BACKGROUND
Given the threat posed by cancer to human health, there is rapid growth in the volume of data in the cancer field along with increasing attention being paid to interdisciplinary and cooperative research. The low-resolution classifier of reported research at the journal level fails to satisfy the advanced research demands and a single label does not adequately characterize the literature. There is thus a need to establish a multi-label classifier with higher resolution to support cancer research.
OBJECTIVE
This paper presents a multi-label classifier with scalability for classifying literature on cancer research directly at the publication level and assign proper content-based labels, in order to support the highest-resolution classification.
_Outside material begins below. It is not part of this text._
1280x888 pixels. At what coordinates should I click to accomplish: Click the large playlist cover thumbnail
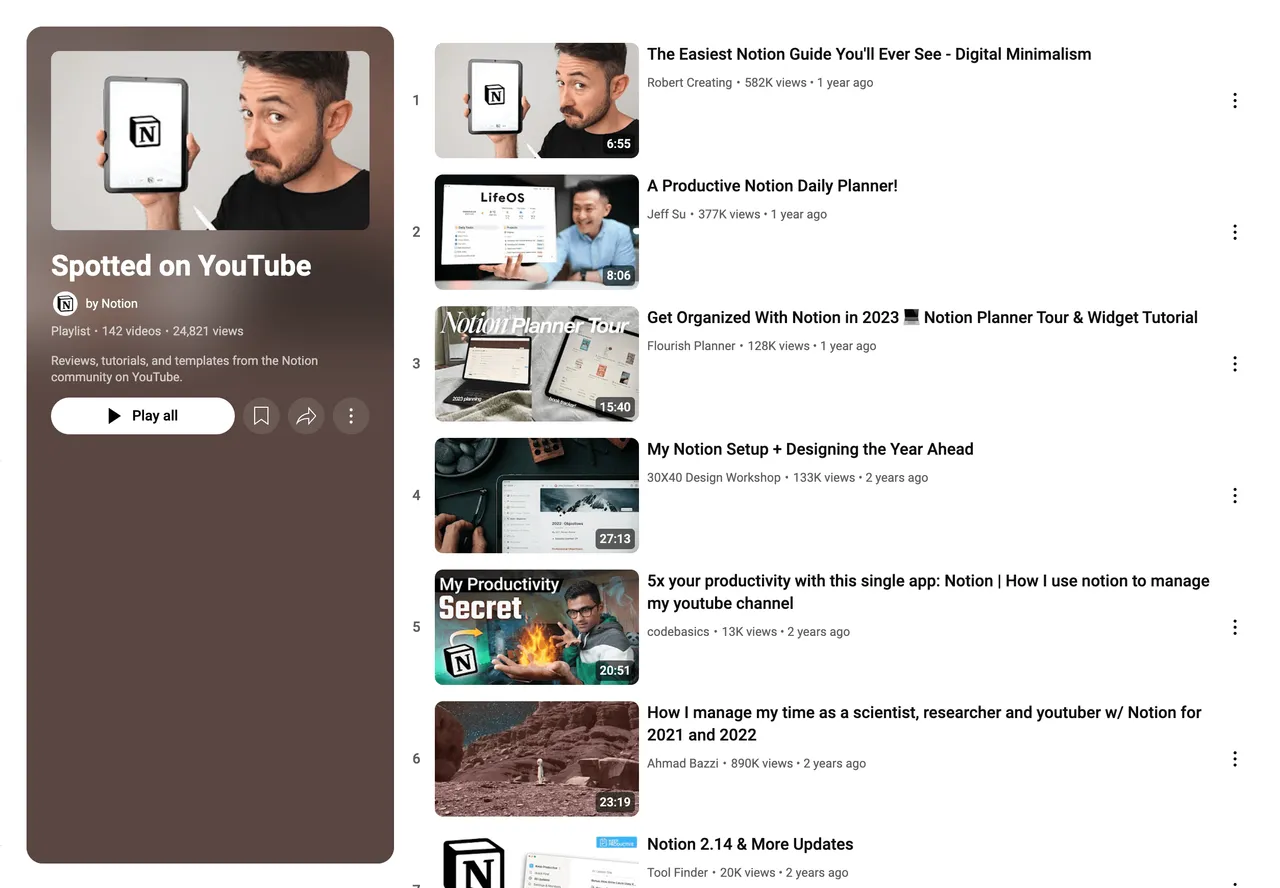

This model could be used to support academic statistics and solve the low-resolution problem of subject classification of the cancer research due to ambiguity of the journal-level classifier.
METHODS
We propose a new effective probabilistic classifier for literature classification by introducing the model of “BERT + X” and obtain the best option for “X,” namely, TextRNN. Firstly, a corpus of 50,000 data collected from DIMENSIONS was divided into a training set and a test set at a ratio of 7:3. Secondly, using ICRP CT, a classification for cancer, we compared the performance of classifiers formed by BERT and classical deep learning models such as recurrent neural networks (RNN), convolutional neural networks (CNN), TextRNN, TextCNN, and FastText, followed by metrics analysis. Finally, we conclude that the model of “BERT + TextRNN” is the best fit for multi-label classifier of cancer research and areas with similar text structure characteristics and label distribution features at the publication level by means of visualization and statistical analysis.
RESULTS
Based on the “BERT + X”, we trained a multi-label classifier model of classifying literature at the publication level directly, rather than categorization from coarse to fine; after comparing various constructed models, the classifier was obtained based on the optimal model “BERT + TextRNN” which could be directly applied in production and research, with P = 0.9142, R = 0.8560, F1 = 0.8842. Moreover, we discussed why the model would be effective in the cancer field, found that the articles published in this field have distinctive characteristics in text structure and label distribution, and concluded through quantitative analysis that the model has the potential to be generalized to other fields with similar characteristics.
CONCLUSIONS
This paper presents a scalable and extensible model that is suitable for high-resolution subject classifier of the cancer literature at the publication level, based on “BERT + TextRNN.” The model is also applicable to other literature with highly professional, systematic, and uniform long-form standardized text. Verification of the multi-label classifier for literature at the publication level indicates that it could provide effective support for academic statistics and clinical research.